━━ THE DATA

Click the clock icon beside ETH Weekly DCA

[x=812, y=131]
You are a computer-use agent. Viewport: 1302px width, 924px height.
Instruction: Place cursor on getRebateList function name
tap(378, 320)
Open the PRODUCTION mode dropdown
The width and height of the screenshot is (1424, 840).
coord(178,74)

━━━━

■ DESCRIPTION OF THE TASK:
Which lines should be output? Exactly those from the first line of the data through the line containing "You are a computer-use", inclusive.

■ WRITTEN ANSWER:
Click the clock icon beside ETH Weekly DCA

[x=812, y=131]
You are a computer-use agent. Viewport: 1302px width, 924px height.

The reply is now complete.